North Korean cybercriminals are the prime suspects in a recent cryptocurrency heist involving the theft of a substantial $35 million. Cybersecurity analysts shared this assessment with CNN on Tuesday, pointing to telltale signs in the tactics and techniques used in the attack.
The victim of the heist, Atomic Wallet, a widely-used cryptocurrency service based in Estonia, reportedly suffered a breach in customer accounts over the weekend. While the company has acknowledged the incident, stating that it impacted “less than 1%” of its monthly users, it has yet to comment on the total losses incurred or identify the culprits.

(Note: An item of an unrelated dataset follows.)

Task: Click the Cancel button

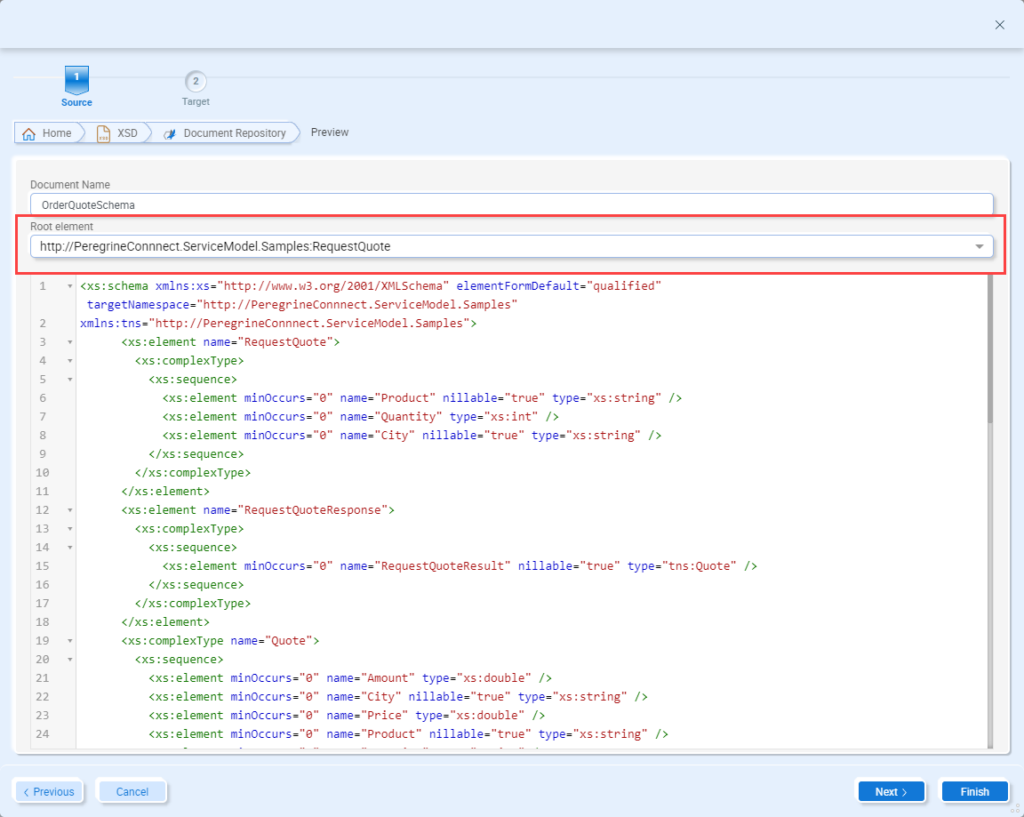Action: (132, 792)
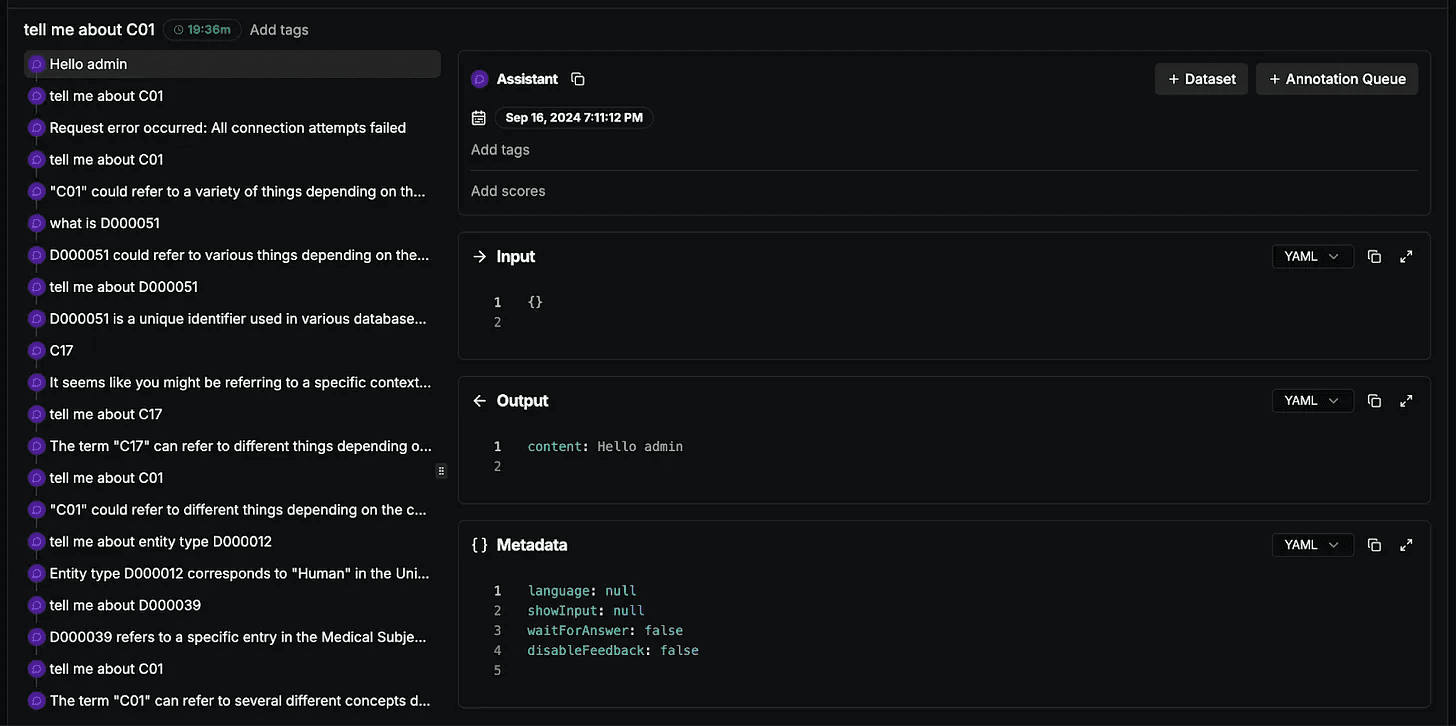Open the Output YAML format dropdown
This screenshot has width=1456, height=726.
click(x=1312, y=401)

The aftermath of the incident has seen victims appealing directly to the thieves on Twitter, hoping for some semblance of mercy. They’ve posted their cryptocurrency addresses and pleaded for the return of their stolen funds.
Although the total amount stolen remains unconfirmed, independent cryptocurrency analyst ZachXBT, suspects it might exceed $35 million, as Atomic Wallet continues to conduct its investigation.
“We’re seeing some striking similarities between this and previous attacks attributed to North Korean hackers,” he told CNN. “This includes the Harmony case earlier this year, which involved laundering of around $100 million.”
Indeed, Pyongyang-linked cybercrime has been an increasing concern, with North Korean hackers allegedly responsible for siphoning billions of dollars from banks and cryptocurrency firms over recent years. Some reports, including those from the United Nations, suggest this illicit activity is a significant revenue source for the isolated North Korean regime.
The US administration is well aware of the potential national security implications. A White House official shared last month that nearly half of North Korea’s missile program funding could be traced back to these cybercrime activities.
In response to this evolving threat landscape, the Biden administration is shifting its focus toward strengthening defenses against these cyber-attacks and curtailing money laundering activities. As part of this initiative, it is partnering with allies and private companies globally to increase the resilience of the financial system and disrupt the resources flowing into North Korea’s missile program.
Meanwhile, the FBI has been alerted about the Atomic Wallet hack and is expected to join the ongoing investigation. The goal is to uncover the culprits, track the stolen funds, and prevent future incidents of this nature.